■ **Given records**:
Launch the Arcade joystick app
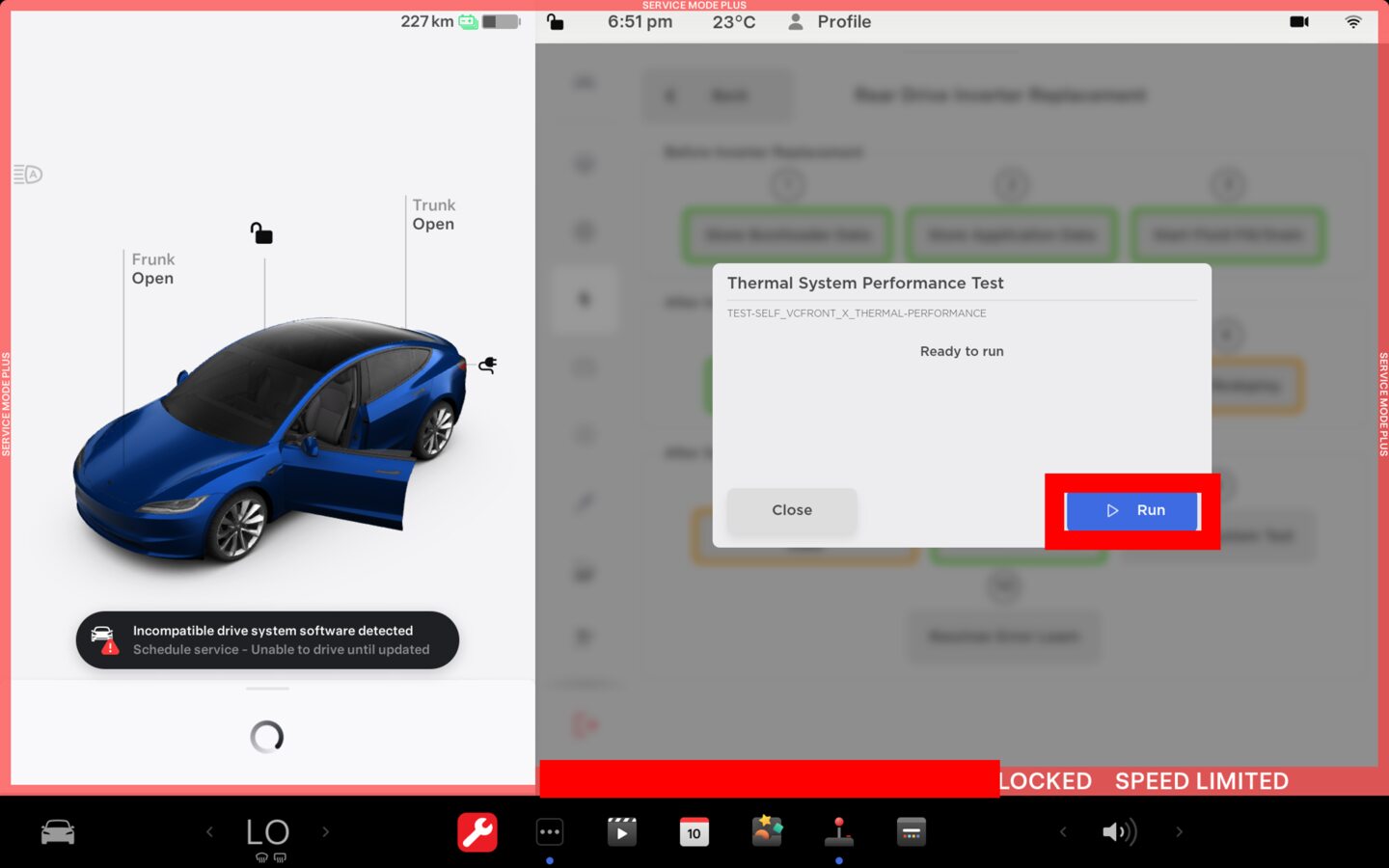The height and width of the screenshot is (868, 1389). click(838, 832)
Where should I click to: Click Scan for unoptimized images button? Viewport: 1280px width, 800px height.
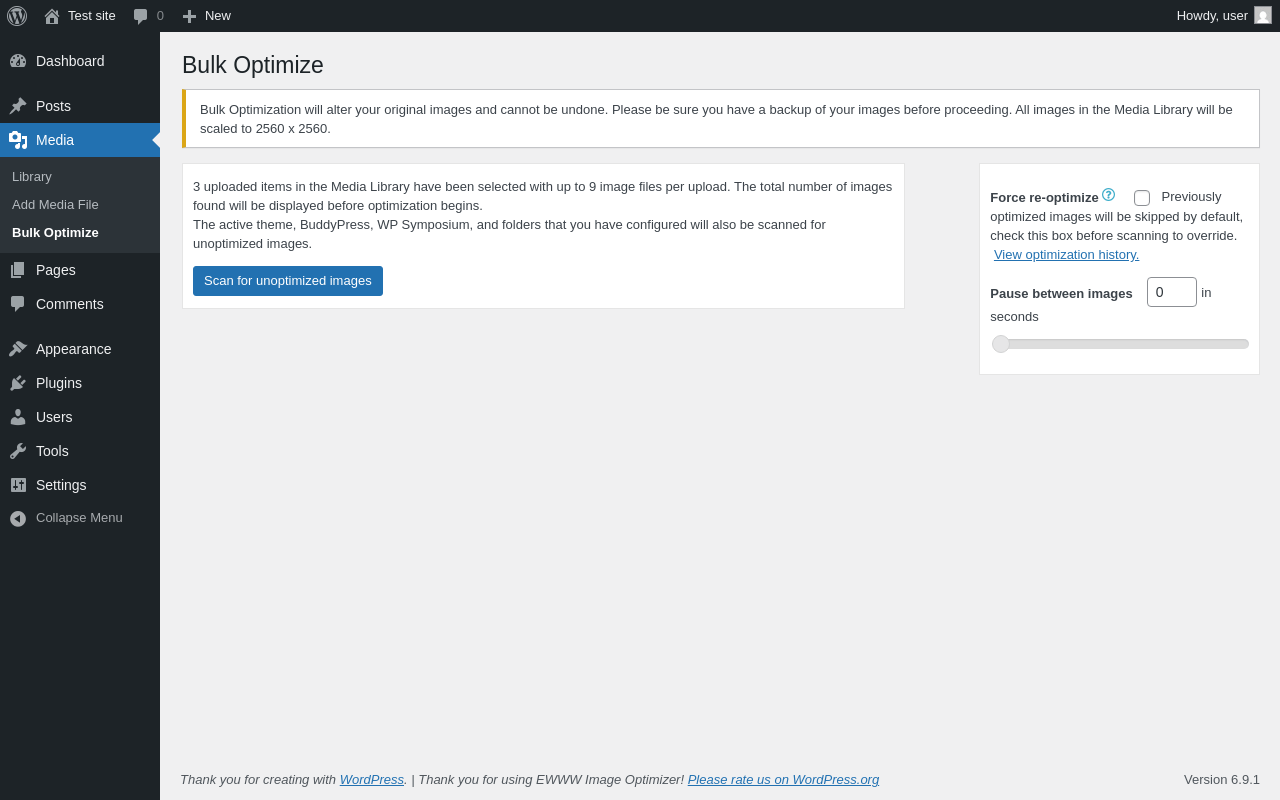coord(288,281)
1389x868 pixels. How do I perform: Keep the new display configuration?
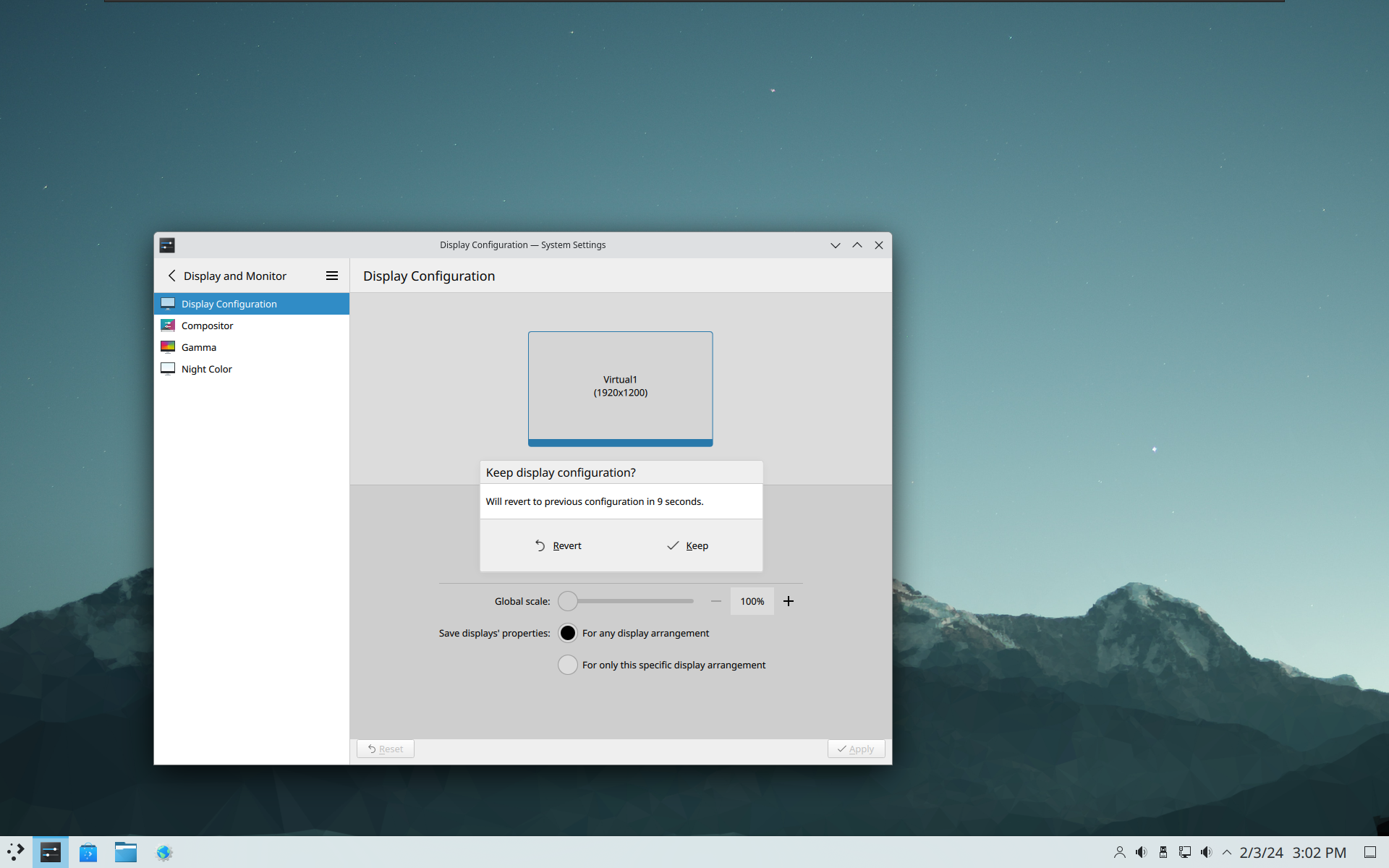[687, 545]
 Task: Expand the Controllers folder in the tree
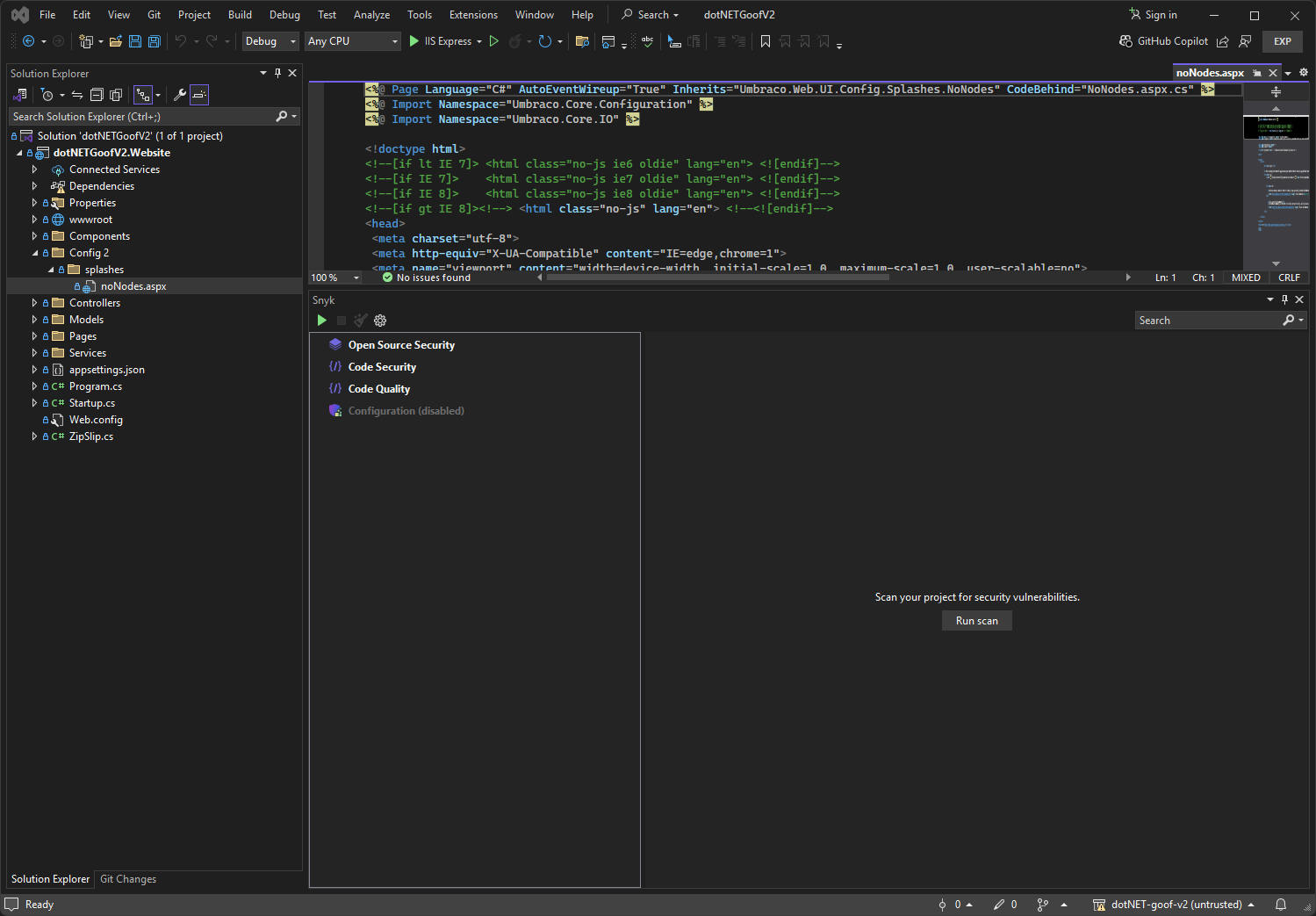tap(34, 303)
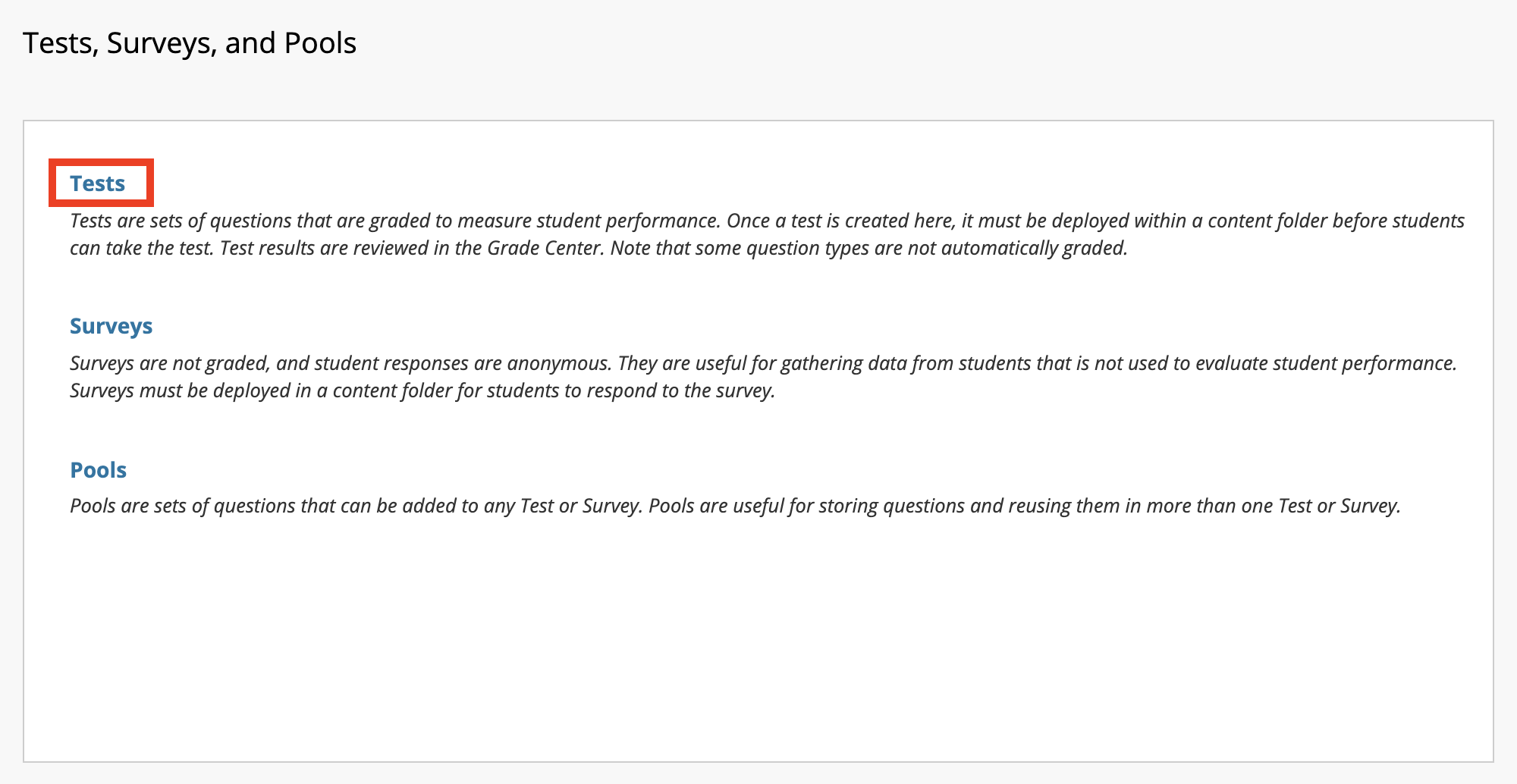The height and width of the screenshot is (784, 1517).
Task: Open the Surveys link
Action: (111, 326)
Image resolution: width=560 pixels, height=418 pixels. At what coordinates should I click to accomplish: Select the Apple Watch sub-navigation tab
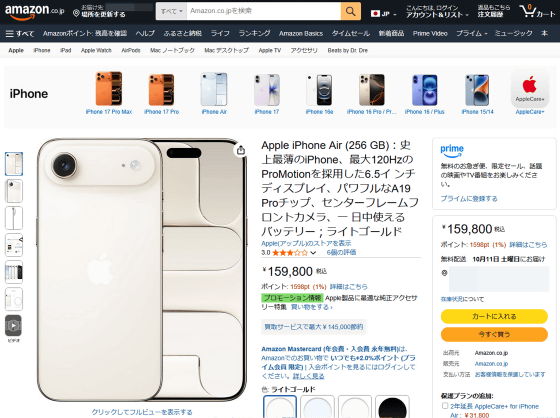tap(96, 50)
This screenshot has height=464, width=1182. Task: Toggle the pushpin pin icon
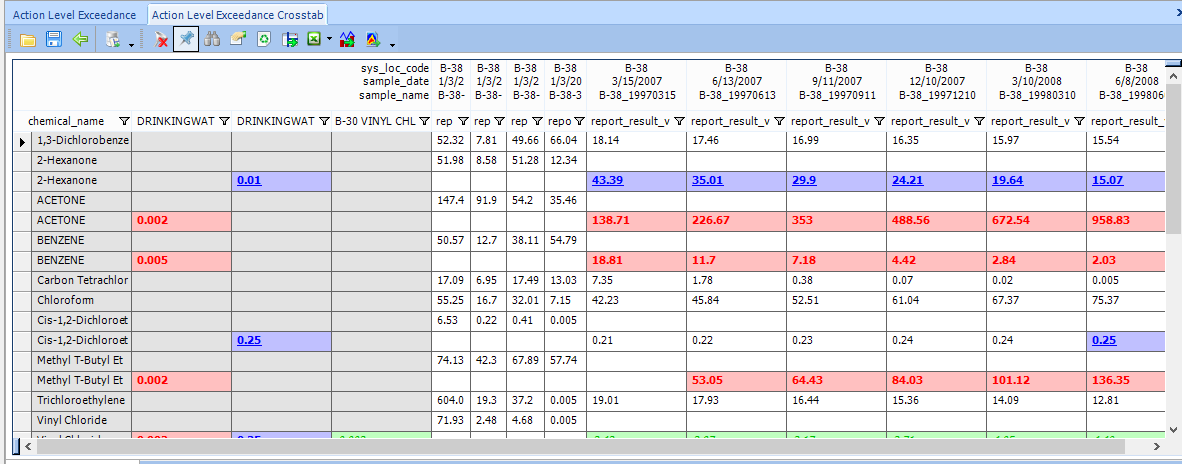click(186, 40)
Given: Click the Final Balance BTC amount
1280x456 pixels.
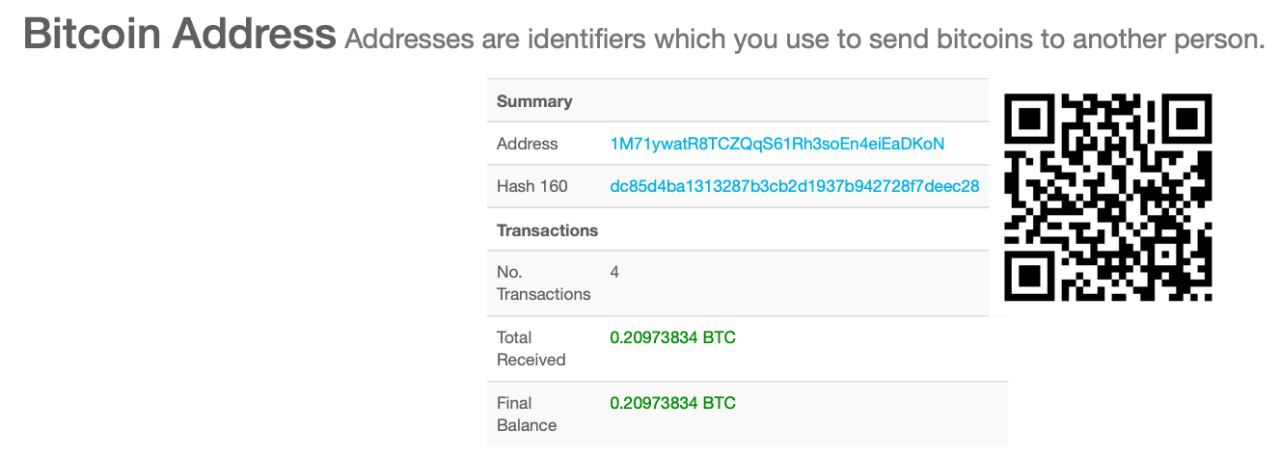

■ **What needs to be done**:
Please write out every line of the listing above exactly, and leave the images behind.

■ **Exercise output**:
Launch the Arcade joystick app
The height and width of the screenshot is (868, 1389). click(838, 832)
Where should I click to: Click Scan for unoptimized images button? Viewport: 1280px width, 800px height.
coord(288,281)
1389x868 pixels. How do I perform: Keep the new display configuration?
[687, 545]
 Task: Expand the Controllers folder in the tree
tap(34, 303)
The height and width of the screenshot is (784, 1517).
Task: Open the Surveys link
Action: (111, 326)
Image resolution: width=560 pixels, height=418 pixels. At what coordinates should I click to accomplish: Select the Apple Watch sub-navigation tab
tap(96, 50)
This screenshot has height=464, width=1182. Task: Toggle the pushpin pin icon
click(186, 40)
Given: Click the Final Balance BTC amount
1280x456 pixels.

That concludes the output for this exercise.